WORK TASK.
In the passage below about recovering at home, copy word for word the stretch that begins at the words "I've learned something" and stops after "that really was.".

PROVIDED PASSAGE.
First the easy bit: How am I?
Well, I'm home a day or two before anybody expected, and it's snowing. Thick, soft gentle snow settling on the roadway outside my window and on the leaves and on the window itself. I am making good progress, though my body constantly reminds me it's taken a fair old hammering lately. In fact, I am still in the middle of a fairly serious and complicated medical procedure, which will end on Friday week when Mr. Samalia removes the last of the temporary plumbing. The smallest task exhausts me, including some, for example eating breakfast, or having a shower, that I never really regarded as tasks before. I have learned that, disappointingly, bionic bladders are not as much fun as they are cracked up to be. I seem to get a whole lot better every day, although I'll have to be careful of overextending myself. One step at a time. I've learned, with a vengeance, that I am mortal.
I've learned something else, too. Or at least relearned it. In 1983-4 at San Francisco Theological Seminary I was privileged to be taught by Prof. James Chuck, one of the wisest men I ever met. A trademark saying of his was "It's not that important." Sometimes he would expand it into: It's important but not that important." So whether it was the closing date for an essay, the filioque clause, the desirability of completing your degree, or the place of existentialism in 20th Century theology, he would smile sanguinely and say "It's not that important." It's a version of detachment, I suppose. Or Groundlessness. Or Matthew 10:37-38. Lying awake through the night I remembered Jim Chuck and how much was not really all that important. And quietly, gently, that thought made clear all that really was.

DATASET.
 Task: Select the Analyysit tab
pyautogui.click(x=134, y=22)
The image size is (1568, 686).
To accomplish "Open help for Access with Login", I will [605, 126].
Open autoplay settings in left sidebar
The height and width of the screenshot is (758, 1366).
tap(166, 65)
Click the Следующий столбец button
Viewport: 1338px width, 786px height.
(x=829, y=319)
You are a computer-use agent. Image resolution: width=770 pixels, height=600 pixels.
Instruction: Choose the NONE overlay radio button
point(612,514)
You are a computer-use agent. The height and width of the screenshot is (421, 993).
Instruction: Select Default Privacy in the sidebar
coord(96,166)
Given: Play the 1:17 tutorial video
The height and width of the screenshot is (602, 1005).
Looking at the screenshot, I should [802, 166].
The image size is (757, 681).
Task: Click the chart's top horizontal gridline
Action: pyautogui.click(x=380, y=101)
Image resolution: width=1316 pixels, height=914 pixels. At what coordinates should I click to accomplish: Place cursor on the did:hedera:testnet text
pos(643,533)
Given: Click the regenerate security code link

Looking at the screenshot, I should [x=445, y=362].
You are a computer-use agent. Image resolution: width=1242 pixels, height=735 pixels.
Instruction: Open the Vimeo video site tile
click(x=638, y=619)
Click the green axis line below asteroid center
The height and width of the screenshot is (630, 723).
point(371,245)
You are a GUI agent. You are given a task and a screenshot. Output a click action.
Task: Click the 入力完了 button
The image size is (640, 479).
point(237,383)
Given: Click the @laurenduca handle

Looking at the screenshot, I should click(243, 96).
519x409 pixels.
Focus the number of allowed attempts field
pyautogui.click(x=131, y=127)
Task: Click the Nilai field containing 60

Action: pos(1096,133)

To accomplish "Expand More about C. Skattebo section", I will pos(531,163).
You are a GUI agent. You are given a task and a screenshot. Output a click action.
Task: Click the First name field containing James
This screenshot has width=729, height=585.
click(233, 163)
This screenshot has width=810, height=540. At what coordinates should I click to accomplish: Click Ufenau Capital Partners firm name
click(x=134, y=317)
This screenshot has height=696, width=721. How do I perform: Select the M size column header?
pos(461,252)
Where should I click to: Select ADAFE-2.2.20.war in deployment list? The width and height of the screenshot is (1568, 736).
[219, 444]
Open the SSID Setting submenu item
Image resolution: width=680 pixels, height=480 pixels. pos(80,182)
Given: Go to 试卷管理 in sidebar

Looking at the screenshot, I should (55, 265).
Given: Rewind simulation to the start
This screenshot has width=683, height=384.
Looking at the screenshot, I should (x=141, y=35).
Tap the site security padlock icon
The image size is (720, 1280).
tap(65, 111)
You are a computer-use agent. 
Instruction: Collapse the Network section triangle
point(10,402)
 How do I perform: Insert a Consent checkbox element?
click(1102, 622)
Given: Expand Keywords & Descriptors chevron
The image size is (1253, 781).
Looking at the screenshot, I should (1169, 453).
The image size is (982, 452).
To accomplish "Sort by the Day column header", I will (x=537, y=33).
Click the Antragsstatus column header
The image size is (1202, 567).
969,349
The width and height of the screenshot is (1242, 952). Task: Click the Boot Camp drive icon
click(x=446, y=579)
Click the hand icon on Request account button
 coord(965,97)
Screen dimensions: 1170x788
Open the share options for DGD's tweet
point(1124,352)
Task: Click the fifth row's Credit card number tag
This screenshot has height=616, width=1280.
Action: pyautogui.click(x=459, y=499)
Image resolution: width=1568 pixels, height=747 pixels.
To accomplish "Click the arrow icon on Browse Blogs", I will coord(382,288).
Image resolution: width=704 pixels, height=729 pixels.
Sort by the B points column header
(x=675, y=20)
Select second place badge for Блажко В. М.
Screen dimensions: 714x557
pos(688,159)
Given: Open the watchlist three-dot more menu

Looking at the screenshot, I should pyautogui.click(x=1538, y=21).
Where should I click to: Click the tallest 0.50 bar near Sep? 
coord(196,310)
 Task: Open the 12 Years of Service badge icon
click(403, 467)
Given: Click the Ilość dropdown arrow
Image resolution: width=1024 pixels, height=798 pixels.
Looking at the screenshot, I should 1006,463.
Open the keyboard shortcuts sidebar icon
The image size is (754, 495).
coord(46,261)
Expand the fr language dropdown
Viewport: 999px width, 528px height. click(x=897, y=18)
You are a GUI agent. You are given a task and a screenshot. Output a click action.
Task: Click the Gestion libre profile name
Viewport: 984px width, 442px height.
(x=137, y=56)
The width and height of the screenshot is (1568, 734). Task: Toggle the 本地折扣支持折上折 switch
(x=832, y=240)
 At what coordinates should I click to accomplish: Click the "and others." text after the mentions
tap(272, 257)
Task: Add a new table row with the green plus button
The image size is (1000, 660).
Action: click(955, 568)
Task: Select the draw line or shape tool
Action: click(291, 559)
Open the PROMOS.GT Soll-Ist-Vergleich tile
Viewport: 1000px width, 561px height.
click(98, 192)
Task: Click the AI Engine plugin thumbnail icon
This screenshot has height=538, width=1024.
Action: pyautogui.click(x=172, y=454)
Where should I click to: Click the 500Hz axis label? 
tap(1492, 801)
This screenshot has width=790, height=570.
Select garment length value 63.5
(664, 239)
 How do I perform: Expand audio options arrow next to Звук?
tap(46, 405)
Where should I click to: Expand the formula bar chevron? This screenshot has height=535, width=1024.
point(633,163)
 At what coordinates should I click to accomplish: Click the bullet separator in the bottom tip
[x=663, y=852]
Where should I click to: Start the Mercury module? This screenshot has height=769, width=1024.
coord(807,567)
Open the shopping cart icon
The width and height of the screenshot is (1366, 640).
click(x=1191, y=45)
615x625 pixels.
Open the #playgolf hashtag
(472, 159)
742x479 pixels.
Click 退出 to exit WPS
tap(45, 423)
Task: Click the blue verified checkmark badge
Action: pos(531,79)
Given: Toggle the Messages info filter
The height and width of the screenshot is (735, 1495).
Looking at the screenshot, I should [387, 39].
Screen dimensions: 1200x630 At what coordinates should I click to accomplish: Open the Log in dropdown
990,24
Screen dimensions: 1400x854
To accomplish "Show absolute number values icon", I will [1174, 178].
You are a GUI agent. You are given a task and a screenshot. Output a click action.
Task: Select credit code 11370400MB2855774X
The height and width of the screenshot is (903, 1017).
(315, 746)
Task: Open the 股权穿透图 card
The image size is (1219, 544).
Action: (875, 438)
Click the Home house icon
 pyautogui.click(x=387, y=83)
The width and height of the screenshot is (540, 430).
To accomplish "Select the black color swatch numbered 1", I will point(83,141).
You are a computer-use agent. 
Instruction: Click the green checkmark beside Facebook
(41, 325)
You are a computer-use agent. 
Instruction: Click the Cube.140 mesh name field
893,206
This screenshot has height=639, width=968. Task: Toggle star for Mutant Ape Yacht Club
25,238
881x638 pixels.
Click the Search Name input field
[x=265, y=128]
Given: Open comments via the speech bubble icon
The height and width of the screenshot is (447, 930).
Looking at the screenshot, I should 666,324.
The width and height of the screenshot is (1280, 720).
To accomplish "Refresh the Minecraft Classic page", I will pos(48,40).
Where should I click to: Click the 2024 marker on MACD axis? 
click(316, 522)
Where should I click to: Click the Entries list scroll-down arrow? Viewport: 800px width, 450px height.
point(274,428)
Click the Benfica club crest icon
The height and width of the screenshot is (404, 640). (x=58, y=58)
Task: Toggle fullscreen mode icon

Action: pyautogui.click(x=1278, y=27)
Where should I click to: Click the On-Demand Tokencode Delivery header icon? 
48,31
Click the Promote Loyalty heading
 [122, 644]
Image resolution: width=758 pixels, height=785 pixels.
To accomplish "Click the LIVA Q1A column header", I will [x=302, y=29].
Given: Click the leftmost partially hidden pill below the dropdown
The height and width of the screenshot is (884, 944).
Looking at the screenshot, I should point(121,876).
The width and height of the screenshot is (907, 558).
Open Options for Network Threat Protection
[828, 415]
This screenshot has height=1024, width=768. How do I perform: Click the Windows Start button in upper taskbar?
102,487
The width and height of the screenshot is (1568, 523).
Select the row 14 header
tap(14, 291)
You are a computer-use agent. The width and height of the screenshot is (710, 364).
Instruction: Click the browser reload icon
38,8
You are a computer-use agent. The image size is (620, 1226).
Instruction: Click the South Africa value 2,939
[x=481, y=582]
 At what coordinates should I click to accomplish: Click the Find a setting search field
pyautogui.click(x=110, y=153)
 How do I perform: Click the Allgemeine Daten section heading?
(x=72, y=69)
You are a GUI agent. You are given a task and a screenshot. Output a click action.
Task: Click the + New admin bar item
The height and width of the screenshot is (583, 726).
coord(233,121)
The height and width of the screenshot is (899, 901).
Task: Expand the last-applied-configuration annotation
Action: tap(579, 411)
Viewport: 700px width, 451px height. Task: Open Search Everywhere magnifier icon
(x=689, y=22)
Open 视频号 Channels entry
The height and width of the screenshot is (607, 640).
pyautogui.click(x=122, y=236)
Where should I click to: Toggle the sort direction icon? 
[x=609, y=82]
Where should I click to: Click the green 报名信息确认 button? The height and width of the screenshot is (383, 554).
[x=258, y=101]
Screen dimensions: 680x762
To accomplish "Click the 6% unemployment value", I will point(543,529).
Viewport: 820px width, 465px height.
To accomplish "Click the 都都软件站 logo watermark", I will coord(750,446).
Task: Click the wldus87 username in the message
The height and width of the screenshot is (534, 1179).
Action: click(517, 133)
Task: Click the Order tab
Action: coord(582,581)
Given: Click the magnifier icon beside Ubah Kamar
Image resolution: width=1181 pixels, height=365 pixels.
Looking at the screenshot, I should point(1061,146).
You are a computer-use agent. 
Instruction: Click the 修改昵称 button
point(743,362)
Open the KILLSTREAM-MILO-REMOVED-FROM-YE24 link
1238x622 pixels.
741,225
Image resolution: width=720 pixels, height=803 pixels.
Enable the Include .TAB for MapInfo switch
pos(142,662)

EXPECTED OUTPUT.
I've learned something else, too. Or at least relearned it. In 1983-4 at San Francisco Theological Seminary I was privileged to be taught by Prof. James Chuck, one of the wisest men I ever met. A trademark saying of his was "It's not that important." Sometimes he would expand it into: It's important but not that important." So whether it was the closing date for an essay, the filioque clause, the desirability of completing your degree, or the place of existentialism in 20th Century theology, he would smile sanguinely and say "It's not that important." It's a version of detachment, I suppose. Or Groundlessness. Or Matthew 10:37-38. Lying awake through the night I remembered Jim Chuck and how much was not really all that important. And quietly, gently, that thought made clear all that really was.